Il s'agit des donations entre vifs, mais également de la clause de tontine (cf. pour les droits anglo-américains : la joint tenancy with right of survivorship) ou encore des plans de retraite complémentaire avec clause de réversion et de l'assurance-vie (cf. pour les droits anglo-américain : la life insurance). Relève aussi d'un régime dérogatoire le trust (article 1 §2 j[1]).

Quelles sont les questions exclues du champ d'application du règlement ?

La validité en la forme et au fond de ces modes de gratification entre vifs échappent au domaine d'application du Règlement.

Les règles de conflit nationales vont le plus souvent trouver à s'appliquer. Mais pas nécessairement.

C'est ainsi que les conditions de validité de la donation entre vifs de droit commun relèveront dans certains pays, notamment la France ou l'Allemagne, du Règlement Rome I du 17 juin 2008 sur la loi applicable aux obligations contractuelles. D'autres États, à l'instar du Royaume Uni, excluront l'application d'un tel texte aux donations. Sans préjuger de la position de la CJUE[2] sur cette question on peut néanmoins rappeler que le point 9 du préambule de la proposition de règlement du 14 octobre 2009 prévoyait que «  la validité et les effets des libéralités sont couverts par le Règlement CE n°593/2008 du 17 juin 2008 sur la loi applicable aux obligations contractuelles » .

Quelles sont les questions relatives aux libéralités entre vifs incluses dans le champ d'application du règlement ?

Concernant les modes de gratification entre vifs précités, l'application du règlement n'a pas été totalement écartée. Il faut ici procéder à un découpage des questions susceptibles de se présenter. Les auteurs du Règlement ont pris acte du fait que dans certains systèmes juridiques – Allemagne, Espagne, France, Italie – la libéralité n'épuise pas ses effets une fois qu'elle a été consentie. Ils ont par conséquent réservé l'application de la loi successorale (article 23 §2 i[3]).

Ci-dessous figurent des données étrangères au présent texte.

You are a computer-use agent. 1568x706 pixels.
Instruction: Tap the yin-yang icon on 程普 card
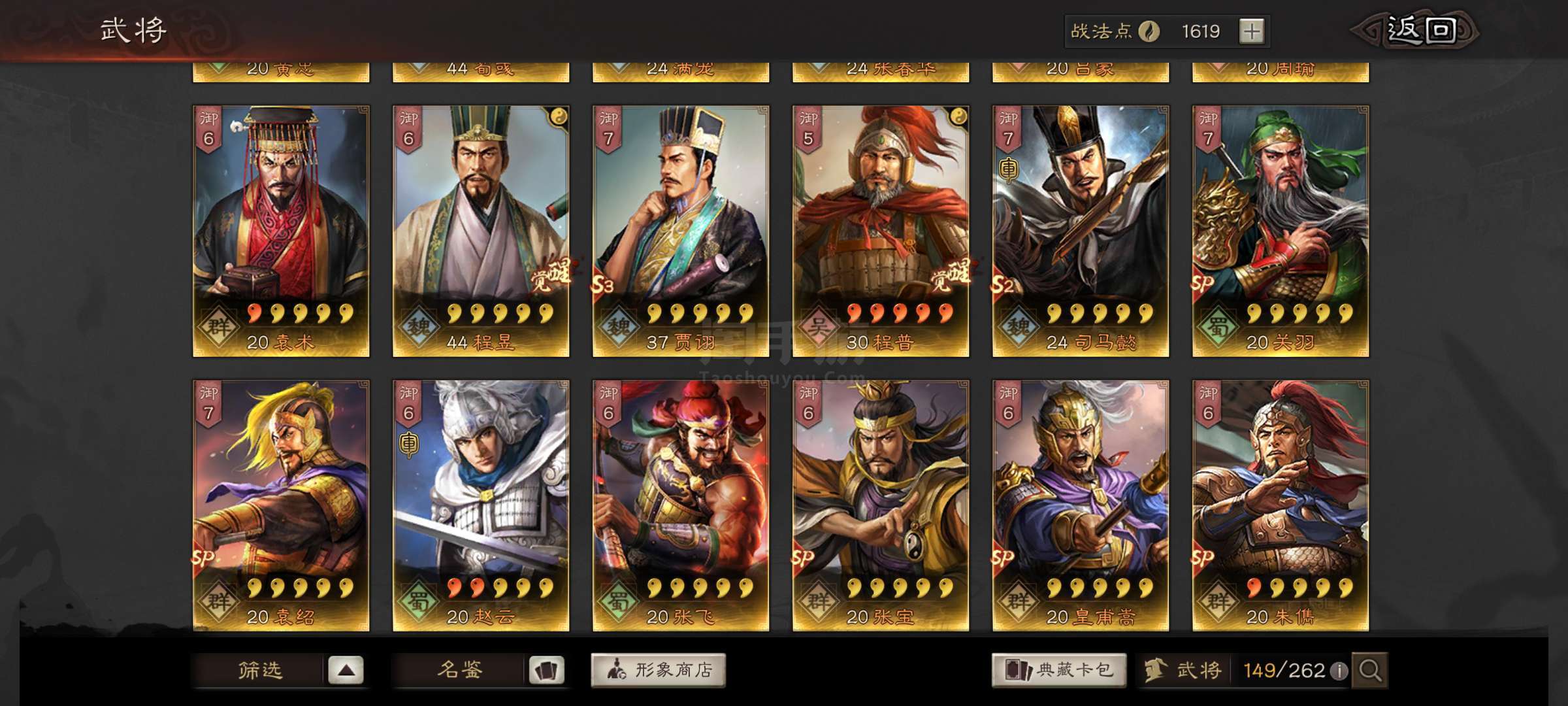pos(958,117)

ComplémentEn droit français

Consentie à un héritier en avancement de part successorale, la donation doit être rapportée à la succession au décès du de cujus (le rapport est soumis à la loi successorale). Consentie à un tiers en présence d'héritiers réservataires, la donation doit être réintégrée à la succession afin de déterminer si elle dépasse la fraction du patrimoine dont le défunt pouvait librement disposer et si elle doit en conséquence être réduite (la réduction de la libéralité est soumise à la loi successorale).

Exemple

Soit un de cujus qui consent à un de ses enfants une donation sur un immeuble situé en Espagne. Il décède résidant en France.

En application de l'article 4 §1 c du Règlement Rome I sur la loi applicable aux obligations contractuelles, la validité de la donation sera soumise à la loi espagnole du lieu de situation de l'immeuble. Il en ira de même de son irrévocabilité.

En raison de la dernière résidence habituelle du défunt en France, la loi française sera applicable à la succession. Au titre de l'article 23 §2 i[3], elle s'applique à la question du rapport et de la réduction des libéralités.

En conséquence, la loi française sera appliquée au rapport de la donation portant sur l'immeuble situé en Espagne.

Attention

Il en découle, par ailleurs, que la loi successorale sera aussi applicable aux clauses concernant le rapport (rapport forfaitaire; exclusion du rapport) qui seraient contenues dans la libéralité.